The macroeconomic theory came to prominence in the 1980s under Margaret Thatcher in the UK and Ronald Reagan in the US, and is based on the idea that the supply of goods and services within the economy is a main driver of growth.

Supply-side economics is similar to “trickle-down” economics, in which wealth benefits are felt by all classes. However, the latter is based on the idea that targeted tax cuts are more effective than the general tax cuts and deregulation at the core of supply-side economics.

Such deregulation may include changes to rules on planning, childcare, immigration, agricultural productivity and digital infrastructure. Kwarteng’s plan is also expected to include further post-Brexit loosening of regulation governing the UK’s financial services sector.

Supply-side economics is visually represented in the so-called Laffer Curve, which charts the theoretical relationship between rates of taxation and government revenue. The curve was created by Reagan-era US economist Arthur Laffer, who argued that lowering tax rates boosts government revenue through higher economic growth.

As Liz Truss and her allies have repeatedly stated, the key point is “growing the economic pie”, with the ultimate goal of benefitting everyone, rather than worrying about exactly how the pie is divided up.

This theory has been challenged by a series of economists in recent years. A London School of Economics analysis of 18 OECD countries between 1970 and 2020 found that big tax cuts for the rich increased the share of national income earned by the top 1%, but had no significant effect on the wider economy in terms of unemployment or GDP per capita.

What are the Truss government’s options?

Supply-side economics “used to have a bad name”, wrote economist Allison Schrager for Bloomberg. But “a more modern view” of the theory has won “converts on both the right and the left”, although “how to achieve it is dividing policymakers”.

One policy that Kwarteng may consider could be relaxing Britain’s strict Sunday trading laws, “which increases convenience for the consumer by allowing larger superstores to stay open for longer, giving shoppers greater choice and encouraging them to make purchases”, said The Independent.

“But the downsides of such a step have to be taken into account too,” the news site continued. The measure “could eat into the tactical competitive advantage awarded to smaller shops and increase the likelihood of their larger retail rivals cannibalising trade and developing a monopoly”, which would leave customers “with fewer options and held hostage to flatlining prices”.

The chancellor has already announced the introduction of new “investment zones” with greater tax reliefs and allowances and easier planning processes. Other reforms could include tax reliefs to companies developing low-carbon technologies; building new rail links between cities to encourage trade; and investing in a faster broadband network to support businesses.

The “long-term success” of the government’s growth plan “now largely hinges on these supply reforms”, said Ryan Bourne, chair in public understanding of economics at the Cato Institute think tank, in an article for Conservative Home. These supply-side plans “have always been more important that the modest net tax cuts”, he added.

Will it work?

A “key problem” with Kwarteng’s plan is that “there seems less scope for a supply-side boost than in the early 1980s”, said MoneyWeek.
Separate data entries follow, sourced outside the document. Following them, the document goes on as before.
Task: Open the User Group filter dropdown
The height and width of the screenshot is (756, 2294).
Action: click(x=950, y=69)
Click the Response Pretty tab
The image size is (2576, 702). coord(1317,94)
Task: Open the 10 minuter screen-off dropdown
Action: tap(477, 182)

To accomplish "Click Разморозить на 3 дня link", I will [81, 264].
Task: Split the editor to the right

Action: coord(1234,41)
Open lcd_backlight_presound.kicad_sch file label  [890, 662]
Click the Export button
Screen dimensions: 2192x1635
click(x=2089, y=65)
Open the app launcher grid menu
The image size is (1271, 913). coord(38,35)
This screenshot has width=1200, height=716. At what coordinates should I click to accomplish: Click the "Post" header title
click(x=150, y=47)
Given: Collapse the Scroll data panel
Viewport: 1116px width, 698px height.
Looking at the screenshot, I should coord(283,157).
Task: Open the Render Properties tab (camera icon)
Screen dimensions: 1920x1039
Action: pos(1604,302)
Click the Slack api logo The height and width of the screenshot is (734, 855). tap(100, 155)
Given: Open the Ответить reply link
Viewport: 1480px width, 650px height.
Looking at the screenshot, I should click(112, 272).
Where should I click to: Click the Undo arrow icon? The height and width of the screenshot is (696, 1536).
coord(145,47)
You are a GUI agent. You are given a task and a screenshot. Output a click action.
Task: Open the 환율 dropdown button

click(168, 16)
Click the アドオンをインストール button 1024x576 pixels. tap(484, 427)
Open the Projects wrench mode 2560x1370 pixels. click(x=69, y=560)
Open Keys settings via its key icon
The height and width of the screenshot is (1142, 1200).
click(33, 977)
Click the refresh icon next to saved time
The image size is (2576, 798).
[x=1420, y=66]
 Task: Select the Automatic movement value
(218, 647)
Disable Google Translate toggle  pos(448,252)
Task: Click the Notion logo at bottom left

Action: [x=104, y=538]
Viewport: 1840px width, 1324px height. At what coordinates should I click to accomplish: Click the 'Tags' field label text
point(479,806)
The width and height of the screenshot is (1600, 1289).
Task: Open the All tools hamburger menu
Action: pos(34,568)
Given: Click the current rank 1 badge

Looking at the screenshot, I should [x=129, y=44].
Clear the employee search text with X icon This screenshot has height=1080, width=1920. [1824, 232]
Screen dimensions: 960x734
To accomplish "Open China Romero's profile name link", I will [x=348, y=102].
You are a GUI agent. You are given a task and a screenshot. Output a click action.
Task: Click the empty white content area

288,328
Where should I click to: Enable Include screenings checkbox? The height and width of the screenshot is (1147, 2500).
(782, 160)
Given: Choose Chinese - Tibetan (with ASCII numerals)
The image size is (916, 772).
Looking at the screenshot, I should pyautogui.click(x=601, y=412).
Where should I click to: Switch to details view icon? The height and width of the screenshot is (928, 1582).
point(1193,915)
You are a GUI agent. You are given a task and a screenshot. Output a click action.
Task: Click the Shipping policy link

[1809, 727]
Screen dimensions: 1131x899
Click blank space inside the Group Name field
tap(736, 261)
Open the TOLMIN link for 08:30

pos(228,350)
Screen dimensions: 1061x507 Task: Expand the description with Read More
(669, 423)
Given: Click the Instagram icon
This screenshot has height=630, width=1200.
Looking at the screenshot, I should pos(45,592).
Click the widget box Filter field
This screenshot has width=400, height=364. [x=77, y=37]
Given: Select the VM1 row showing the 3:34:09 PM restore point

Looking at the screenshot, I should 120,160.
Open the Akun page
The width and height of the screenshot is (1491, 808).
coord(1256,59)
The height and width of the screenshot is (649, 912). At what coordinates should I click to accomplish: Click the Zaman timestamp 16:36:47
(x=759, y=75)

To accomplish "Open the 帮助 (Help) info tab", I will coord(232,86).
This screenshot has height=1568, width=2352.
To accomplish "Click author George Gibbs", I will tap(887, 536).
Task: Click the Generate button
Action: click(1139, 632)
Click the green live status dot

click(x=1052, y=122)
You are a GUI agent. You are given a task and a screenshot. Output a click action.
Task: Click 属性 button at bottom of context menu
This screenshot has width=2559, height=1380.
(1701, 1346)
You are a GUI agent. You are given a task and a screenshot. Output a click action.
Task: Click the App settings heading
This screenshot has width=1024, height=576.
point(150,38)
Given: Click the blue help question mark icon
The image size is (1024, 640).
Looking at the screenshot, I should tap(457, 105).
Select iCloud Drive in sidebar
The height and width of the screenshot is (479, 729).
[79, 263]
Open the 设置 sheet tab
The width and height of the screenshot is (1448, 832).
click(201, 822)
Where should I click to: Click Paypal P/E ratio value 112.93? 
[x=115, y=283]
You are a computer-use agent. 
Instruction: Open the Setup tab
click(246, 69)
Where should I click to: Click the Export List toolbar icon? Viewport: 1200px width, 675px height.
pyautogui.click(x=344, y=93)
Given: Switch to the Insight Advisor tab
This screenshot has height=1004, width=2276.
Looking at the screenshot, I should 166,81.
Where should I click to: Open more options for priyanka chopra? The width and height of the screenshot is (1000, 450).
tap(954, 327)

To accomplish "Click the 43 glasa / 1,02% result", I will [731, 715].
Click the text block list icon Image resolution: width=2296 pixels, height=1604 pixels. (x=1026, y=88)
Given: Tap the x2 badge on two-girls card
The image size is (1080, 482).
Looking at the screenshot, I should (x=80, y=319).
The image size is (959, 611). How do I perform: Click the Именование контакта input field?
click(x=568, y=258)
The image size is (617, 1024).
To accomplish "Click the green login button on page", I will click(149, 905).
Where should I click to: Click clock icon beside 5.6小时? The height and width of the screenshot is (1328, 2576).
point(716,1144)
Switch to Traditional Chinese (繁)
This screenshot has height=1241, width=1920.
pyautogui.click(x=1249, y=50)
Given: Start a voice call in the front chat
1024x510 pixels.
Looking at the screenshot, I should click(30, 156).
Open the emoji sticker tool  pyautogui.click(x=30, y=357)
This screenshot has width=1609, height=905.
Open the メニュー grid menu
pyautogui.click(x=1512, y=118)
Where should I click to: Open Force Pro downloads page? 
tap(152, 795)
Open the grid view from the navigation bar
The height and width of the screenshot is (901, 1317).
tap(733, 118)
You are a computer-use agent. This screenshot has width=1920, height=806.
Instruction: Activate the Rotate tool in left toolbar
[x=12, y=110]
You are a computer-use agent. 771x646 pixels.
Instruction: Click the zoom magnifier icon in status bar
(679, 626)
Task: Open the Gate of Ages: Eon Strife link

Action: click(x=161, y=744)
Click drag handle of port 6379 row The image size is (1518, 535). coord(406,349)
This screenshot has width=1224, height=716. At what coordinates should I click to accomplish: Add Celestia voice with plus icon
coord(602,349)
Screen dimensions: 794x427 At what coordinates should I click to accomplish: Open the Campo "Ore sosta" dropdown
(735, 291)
The Times’s economics correspondent Arthi Nachiappan explained that “today the UK already boasts some of the lowest headline corporate tax rates among rich countries”. But these low taxes have “failed to generate substantive growth and productivity”, he added.

Pundits are suggesting that, having already bowed to political pressure to abandon the scrapping of the top rate of tax, the government’s supply-side revolution may be dead in the water.

Rather than stimulating the UK's economy, Truss’s first financial update as prime minister “very nearly killed it – and with it, perhaps, the notion that supply-side economics is a good fit for the challenges of the 21st century”, said Canada’s National Observer.